One of the biggest hurdles facing recovering alcoholics would be withdrawal symptoms which can last for quite some time. Today, we wanted to discuss how recovering alcoholics can stay the course in the face of withdrawal.
Last time, we discussed a few of the common withdrawal symptoms. In today’s discussion, we want to share some of our personal tips on how you can stick to your quest for sobriety. For example:
Withdrawal symptoms will wrack your body in ways that you could not imagine to feel. You will sweat, you will tremble, and you will probably expel most of your body’s fluids. Staying hydrated is a good way to keep your body healthy while in the midst of withdrawal.
One of the biggest mistakes that a recovering alcoholic can do is to attempt weathering withdrawal symptoms alone. It is important that you are not alone while you go through the whole process of withdrawal. You will rant and rave and may even get physical just to get the pain to stop.

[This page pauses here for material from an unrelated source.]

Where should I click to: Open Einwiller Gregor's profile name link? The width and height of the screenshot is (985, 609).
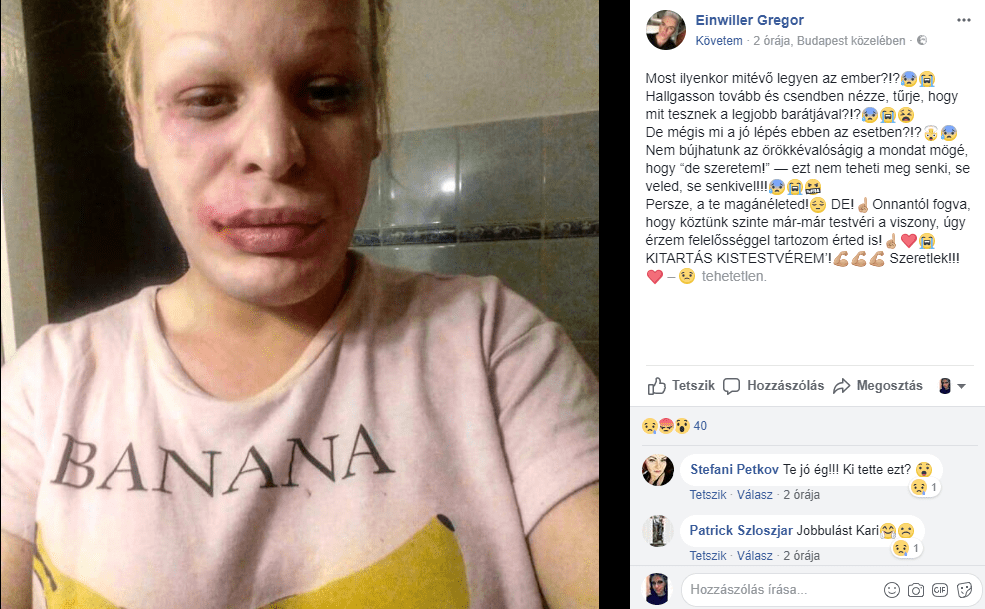[749, 20]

You need people you can trust and have your best interests at heart around you at this critical time. If you do not have any friends or family to help you, consider approaching an organization that prioritizes the well-beings of those who want to achieve sobriety.
Use That Cold Shower
A lot of people do not actually realize the power of a cold shower. When you are in the midst of the temptation to relapse or when you are in the middle of some pretty volatile withdrawal symptoms, a cold shower can be the swift dose of cold reality that can help you remember your goal.
The pain is only for now and the cold shower will help you with it.
Consider In-Patient Admission
If you are not confident in your own capability to weather through withdrawal symptoms, you may want to consider going in for an in-patient admission at your local hospital or rehabilitation center. They are fully equipped and have staff that is trained to help address issues that recovering alcoholics will end up facing.
They can really help to keep you safe as you make the difficult trek toward continued sobriety.
Withdrawal symptoms are known to be highly uncomfortable and can be a physically—and mentally—jarring experience. There have been so many to give up at the first taste of pain following the decision to go sober. Yes, this is a highly difficult point in time but you must remember that the pain is temporary. A much better you and a much better form of existence awaits you in the realm of sobriety.
How did your withdrawal symptoms go? How did you manage to stay the course?